● **WORK REQUEST**
Extract the listing in its entirety, keeping each line identical to the original.

● **PROVIDED DATA**
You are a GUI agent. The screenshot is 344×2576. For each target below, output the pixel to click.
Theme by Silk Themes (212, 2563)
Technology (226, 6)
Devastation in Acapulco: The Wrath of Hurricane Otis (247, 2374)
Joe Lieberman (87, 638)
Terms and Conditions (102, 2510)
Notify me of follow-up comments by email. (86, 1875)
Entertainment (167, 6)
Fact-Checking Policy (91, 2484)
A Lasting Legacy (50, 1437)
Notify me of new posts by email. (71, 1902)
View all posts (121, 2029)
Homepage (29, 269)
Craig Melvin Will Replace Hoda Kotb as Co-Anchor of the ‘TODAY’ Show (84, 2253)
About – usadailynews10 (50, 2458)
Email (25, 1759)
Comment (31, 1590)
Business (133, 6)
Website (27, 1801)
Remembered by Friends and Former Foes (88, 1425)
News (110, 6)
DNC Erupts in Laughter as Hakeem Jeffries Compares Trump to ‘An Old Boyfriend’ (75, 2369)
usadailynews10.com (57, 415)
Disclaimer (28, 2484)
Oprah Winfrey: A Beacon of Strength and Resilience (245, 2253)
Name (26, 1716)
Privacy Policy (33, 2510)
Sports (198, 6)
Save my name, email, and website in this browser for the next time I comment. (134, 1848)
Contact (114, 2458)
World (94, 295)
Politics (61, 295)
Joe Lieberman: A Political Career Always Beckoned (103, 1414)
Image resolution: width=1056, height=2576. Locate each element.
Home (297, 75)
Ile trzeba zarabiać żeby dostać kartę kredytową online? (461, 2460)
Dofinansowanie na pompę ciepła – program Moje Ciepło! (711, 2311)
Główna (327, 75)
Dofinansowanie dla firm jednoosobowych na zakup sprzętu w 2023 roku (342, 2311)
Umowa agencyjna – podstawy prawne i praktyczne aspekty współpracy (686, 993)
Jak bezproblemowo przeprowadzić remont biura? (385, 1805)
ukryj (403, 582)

● **ANSWER FOR THIS EXERCISE**
You are a GUI agent. The screenshot is 344×2576. For each target below, output the pixel to click.
Theme by Silk Themes (212, 2563)
Technology (226, 6)
Devastation in Acapulco: The Wrath of Hurricane Otis (247, 2374)
Joe Lieberman (87, 638)
Terms and Conditions (102, 2510)
Notify me of follow-up comments by email. (86, 1875)
Entertainment (167, 6)
Fact-Checking Policy (91, 2484)
A Lasting Legacy (50, 1437)
Notify me of new posts by email. (71, 1902)
View all posts (121, 2029)
Homepage (29, 269)
Craig Melvin Will Replace Hoda Kotb as Co-Anchor of the ‘TODAY’ Show (84, 2253)
About – usadailynews10 (50, 2458)
Email (25, 1759)
Comment (31, 1590)
Business (133, 6)
Website (27, 1801)
Remembered by Friends and Former Foes (88, 1425)
News (110, 6)
DNC Erupts in Laughter as Hakeem Jeffries Compares Trump to ‘An Old Boyfriend’ (75, 2369)
usadailynews10.com (57, 415)
Disclaimer (28, 2484)
Oprah Winfrey: A Beacon of Strength and Resilience (245, 2253)
Name (26, 1716)
Privacy Policy (33, 2510)
Sports (198, 6)
Save my name, email, and website in this browser for the next time I comment. (134, 1848)
Contact (114, 2458)
World (94, 295)
Politics (61, 295)
Joe Lieberman: A Political Career Always Beckoned (103, 1414)
Image resolution: width=1056, height=2576. Locate each element.
Home (297, 75)
Ile trzeba zarabiać żeby dostać kartę kredytową online? (461, 2460)
Dofinansowanie na pompę ciepła – program Moje Ciepło! (711, 2311)
Główna (327, 75)
Dofinansowanie dla firm jednoosobowych na zakup sprzętu w 2023 roku (342, 2311)
Umowa agencyjna – podstawy prawne i praktyczne aspekty współpracy (686, 993)
Jak bezproblemowo przeprowadzić remont biura? (385, 1805)
ukryj (403, 582)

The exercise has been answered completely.